26. In his response of 17 May 2019 the appellant refers to the AC Memorandum mentioning interlocutory decisions (point 6.7), and perceives a clear link to Article 109 EPC. Suffice it to say that Article 109 EPC regulates the possibility of an interlocutory revision (Abhilfe, révision préjudicielle) where a deciding body is given the possibility to review and cancel its own decision, while interlocutory decisions (Zwischenentscheidung, décision intermédiaire) are something else, as explained above in point 6.7.

Request for apportionment of costs, point XXVI v.
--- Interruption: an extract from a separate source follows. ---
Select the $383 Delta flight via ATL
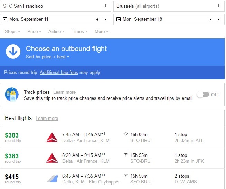 (x=112, y=138)
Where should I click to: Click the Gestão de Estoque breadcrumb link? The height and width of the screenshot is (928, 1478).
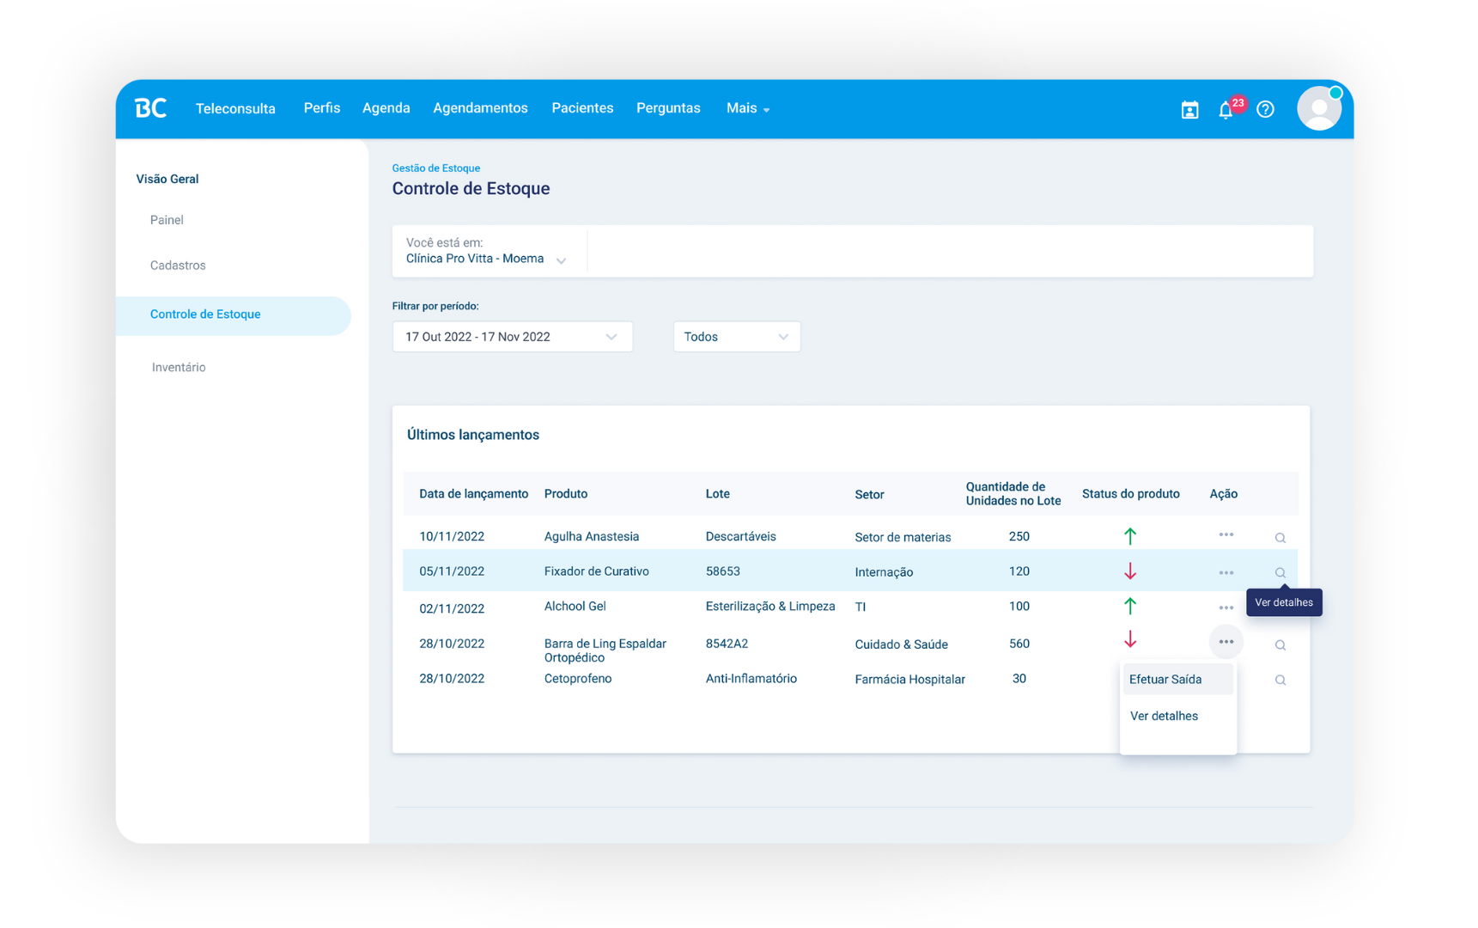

27. This request can only be decided in light of the findings on the merits of the complaints, and thus also falls on the Disciplinary Board after the remittal.

Remaining requests

28. The request for oral proceedings was withdrawn (point XIX). Sending of e-mails cited in the decision is part of the request for a copy of the file (point XXVI v. and ix.). The request was granted by the Chairman of the Board (cf point XVIII), to the extent that the e-mails were available in the Board's file. The fate of any further missing e-mails may be examined by the Disciplinary Board if necessary.

Order

For these reasons it is decided that:

1. The appeal is rejected as inadmissible to the extent it appeals the referral of the complaint CD 15/2016 (XXX Complaint) to the Disciplinary Board of the European Patent Office.

2. The decision under appeal is set aside to the extent of the warning imposed in respect of the complaint CD 07/2015 (YYY Complaint).

3. The case is remitted to the Disciplinary Board of the European Patent Office for decision on the complaint CD 07/2015 (YYY Complaint).